## SOURCE
"""
The best part about the term “Artificial Intelligence” is that nobody can really tell you what it exactly means. The main reason for this stems from the term “intelligence”, with definitions ranging from the ability to practice logical reasoning to the ability to perform cognitive tasks or dream up symphonies. When it comes to human intelligence, properties such as self-awareness, complex cognitive feats, and the ability to plan and motivate oneself are generally considered to be defining features. But frankly, what is and isn’t “intelligence” is open to debate.
What isn’t open to debate is that AI is a marketing goldmine. The vagueness has allowed for marketing departments around the world to go all AI-happy, declaring that their product is AI-enabled and insisting that their speech assistant responds ‘intelligently’ to one’s queries. One might begin to believe that we’re on the cusp of a fantastic future inhabited by androids and strong AIs attending to our every whim.
In this article we’ll be looking at the reality behind these claims and ponder humanity’s progress towards becoming a Type I civilization. But this is Hackaday, so we’re also going to dig into the guts of some AI chips, including the Kendryte K210 and see how the hardware of today fits into our Glorious Future.
Introducing the K210
The Kendryte K210 System-on-Chip is the AI-on-the-edge chip du jour and combines a dual-core, 64-bit RISC-V processor, along with the usual slew of peripherals. As for the target market of this chip, Kendryte summarizes it as:
Kendryte in Chinese means researching intelligence. The main application field of
this chip is in the field of Internet of Things. The chip provides AI solutions to
add intelligence to this.
Of relevance there is the KPU processor which the K210 datasheet describes as:
KPU is a general-purpose neural network processor with built-in convolution,
batch normalization, activation, and pooling operations. It can detect faces or
objects in real time.
In the same PDF we can find more detailed information about what this KPU’s feature set is:
- Targeted towards convolutional neural networks (CNNs).
- Supports CNN kernels of dimensions 1×1 or 3×3.
- Supports any kind of activation function.
This all gives us a clear hint that what we’re dealing with here is a bit of silicon that is aimed at speeding up the processing of convolutional neural networks (CNNs), which are commonly used in areas involving machine vision. In a nutshell, convolutions are applied as filters, enhancing some features like edges, lines, and points, and then these features are used as inputs for deeper layers in a neural network. Machine vision, and more specifically object- and face-recognition, is probably what they’ll be good for.
So where’s the intelligence in this contraption?
Making Machines See with CNNs
The point of CNNs is to add something akin to a retina to a computer system, much like how other algorithms like Recursive Neural Networks (RNNs) along with Hidden Markov Models (HMMs) are used for natural language recognition. In essence it adds something akin to the senses and (depending on the type) part of a cortex associated with that sense. (If a CNN is doing what a human retina does, and a CNN is an artificial intelligence, do I actually have “smart retinas”?)
"""
## WHAT TO DO
(A) Quote the article on the Kendryte K210, starting with "In the same" and going on through "of activation function.".
(B) Answer these questions from the article on the Kendryte K210:
(i) What kind of processor does the K210 System-on-Chip combine with its peripherals?
(ii) What CNN kernel dimensions does the KPU support?
(iii) What does Kendryte mean in Chinese?

Records drawn from a dataset
"""
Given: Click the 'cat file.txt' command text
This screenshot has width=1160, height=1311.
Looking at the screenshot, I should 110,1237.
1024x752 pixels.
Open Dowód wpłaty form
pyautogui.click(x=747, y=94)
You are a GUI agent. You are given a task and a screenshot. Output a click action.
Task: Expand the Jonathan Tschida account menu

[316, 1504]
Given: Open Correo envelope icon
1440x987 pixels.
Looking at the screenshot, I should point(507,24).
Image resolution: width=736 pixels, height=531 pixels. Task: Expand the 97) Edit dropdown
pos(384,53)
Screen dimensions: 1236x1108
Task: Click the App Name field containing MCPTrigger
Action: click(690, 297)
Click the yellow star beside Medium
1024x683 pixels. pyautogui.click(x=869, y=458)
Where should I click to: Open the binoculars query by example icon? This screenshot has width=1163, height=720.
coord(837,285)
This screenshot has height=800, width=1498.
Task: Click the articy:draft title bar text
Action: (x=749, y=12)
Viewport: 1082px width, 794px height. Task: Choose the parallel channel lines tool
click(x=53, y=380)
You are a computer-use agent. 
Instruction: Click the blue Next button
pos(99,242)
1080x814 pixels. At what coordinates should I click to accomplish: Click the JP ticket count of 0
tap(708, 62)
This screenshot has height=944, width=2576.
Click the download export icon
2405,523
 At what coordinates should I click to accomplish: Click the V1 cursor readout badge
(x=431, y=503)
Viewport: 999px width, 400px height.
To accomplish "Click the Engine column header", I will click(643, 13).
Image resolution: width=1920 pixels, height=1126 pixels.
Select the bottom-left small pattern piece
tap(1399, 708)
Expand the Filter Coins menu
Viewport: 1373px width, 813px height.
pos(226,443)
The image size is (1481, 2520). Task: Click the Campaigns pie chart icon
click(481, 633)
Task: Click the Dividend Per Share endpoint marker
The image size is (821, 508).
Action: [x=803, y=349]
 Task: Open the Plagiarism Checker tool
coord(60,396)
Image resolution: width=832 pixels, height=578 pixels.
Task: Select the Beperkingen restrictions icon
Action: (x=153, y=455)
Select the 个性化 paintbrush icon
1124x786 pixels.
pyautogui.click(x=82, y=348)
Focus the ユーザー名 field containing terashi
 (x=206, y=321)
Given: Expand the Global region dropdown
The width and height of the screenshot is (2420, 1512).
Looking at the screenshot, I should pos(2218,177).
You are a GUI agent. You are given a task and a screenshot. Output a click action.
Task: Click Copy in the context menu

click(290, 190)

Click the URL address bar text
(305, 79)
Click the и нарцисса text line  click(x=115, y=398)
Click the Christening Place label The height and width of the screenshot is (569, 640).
"""
## THE RESULTS
(A)
In the same PDF we can find more detailed information about what this KPU’s feature set is:
- Targeted towards convolutional neural networks (CNNs).
- Supports CNN kernels of dimensions 1×1 or 3×3.
- Supports any kind of activation function.

(B)
(i) A dual-core, 64-bit RISC-V processor.
(ii) 1×1 or 3×3.
(iii) Researching intelligence.